Что вы можете сказать про Life4me+?

Я сейчас не использую приложение как пациент. По большей части меня интересует новостной блог, меня интересует возможность участия и то, что клиенты могут услышать обо мне. Я хочу участвовать в этом процессе, считаю, что это удобно, что дело за технологиями, ведь сейчас часть консультаций проходят как раз онлайн (на самом деле терпеть не могу слово «клиенты», это же не отчетная база).

Что бы вы могли посоветовать тем, кто совсем недавно узнал о своем ВИЧ-статусе?
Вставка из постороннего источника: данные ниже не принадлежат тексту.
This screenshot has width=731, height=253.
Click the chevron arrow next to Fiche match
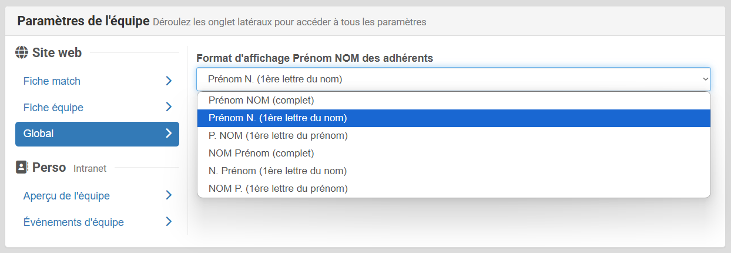169,81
У нас в Питере есть замечательные возможности, есть группы взаимопомощи. Первое, это, конечно, общение с теми людьми, которые все уже через себя пропустили и живут свободно. Важно, чтобы был круг общения и поддержка — то, чего мне самой не хватило, то, что позволит нам не ожесточиться, не закрыться. Потому что я дважды так поступала, и первый раз — это был монастырь, а второй раз это довело меня до коинфекции.

Есть специфические вещи, которыми не поделишься с близкими людьми или с друзьями, которые не живут с ВИЧ. Но очень важно иметь рядом друзей, которые на ранних этапах смогут где-то успокоить, где-то разъяснить, а где-то подсказать. Формат «равный-равному» всегда будет оправдывать себя.